La questione dell’acqua rappresenta un aspetto fondamentale della strategia di occupazione israeliana nei Territori Palestinesi Occupati, nel Golan, e nella Striscia di Gaza. Il mito sionista di “far fiorire il deserto”, infatti, è attuato impedendo ai Palestinesi di accedere alle risorse idriche legalmente, tecnicamente e fisicamente e creando condizioni che li spingano ad abbandonare le loro terre.

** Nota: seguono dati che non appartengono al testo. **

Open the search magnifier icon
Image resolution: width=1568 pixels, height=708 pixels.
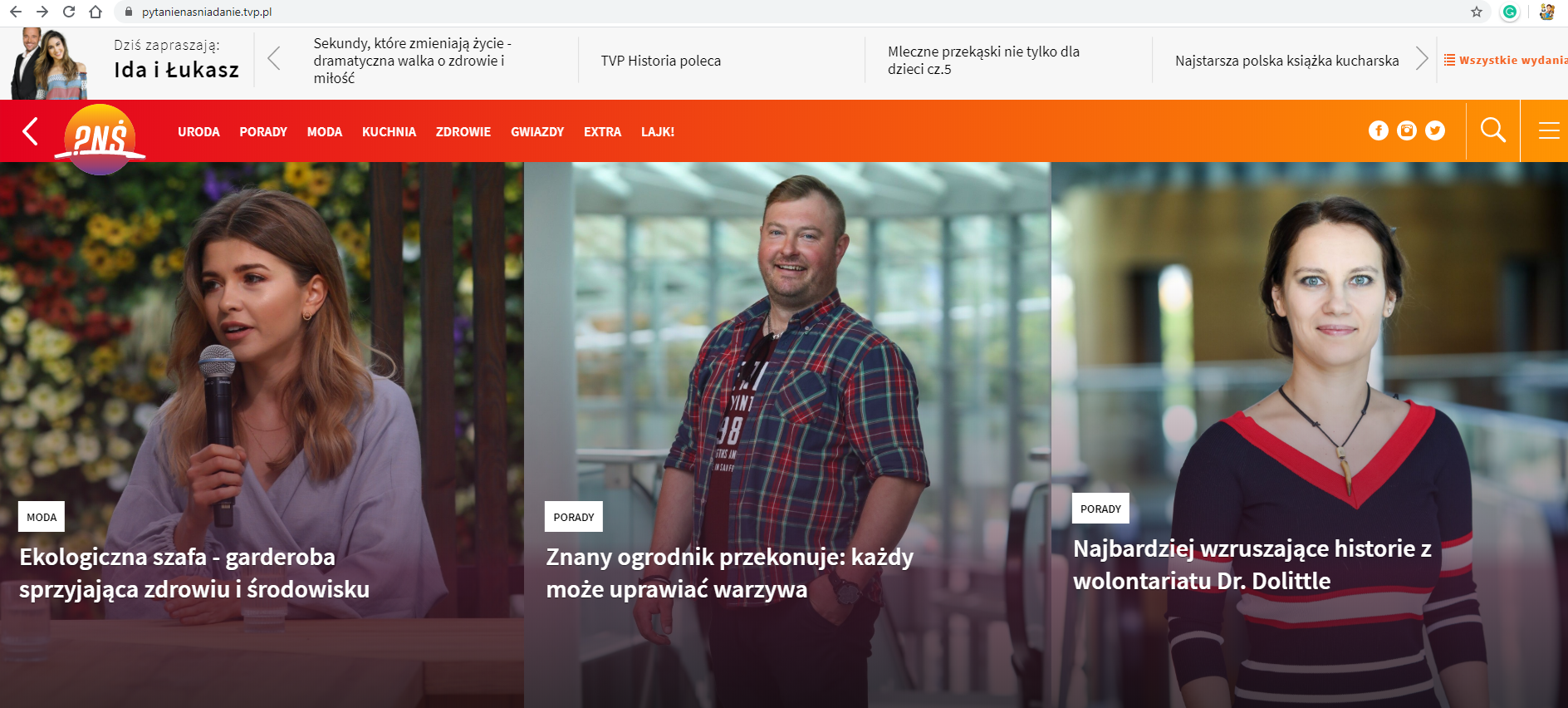point(1492,130)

Israele si è appropriato di tutte le risorse idriche ed i palestinesi sono costretti a pagare la propria acqua alla azienda idrica israeliana, Mekorot, a prezzi superiori rispetto a quelli vigenti per gli israeliani. Il consumo medio annuale di un israeliano (357 mc) è quattro volte più elevato di quello di un Palestinese di Cisgiordania (84,6 mc). La Mekorot, rifornisce gli israeliani, compresi quelli delle postazioni militari israeliane e delle colonie, ininterrottamente. I Palestinesi, invece, a causa di interruzioni arbitrarie di erogazione, sono obbligati a fare riserva di acqua piovana e ad usare camion‐cisterna, facendo rincarare il prezzo dell’acqua.

Mentre i coloni israeliani utilizzano l’acqua per piscine, prati e per “far fiorire il deserto”, i palestinesi impiegano l’acqua prevalentemente  in agricoltura. La quantità d’acqua a disposizione degli agricoltori della Cisgiordania è molto inferiore a quella impiegata dai coloni.

I Palestinesi non hanno il diritto di perforare pozzi senza l’autorizzazione militare israeliana, mentre i coloni lo possono fare e sempre più a grandi profondità. Con vari espedienti Israele cerca di sottrarre o distruggere i pozzi palestinesi. Lo stesso tracciato del Muro è stato concepito anche con l’intento di separare i pozzi dalle terre, provocando l’abbandono dei territori e la loro confisca da parte di Israele.

La politica di appropriarsi delle risorse è chiaramente parte del progetto sionista.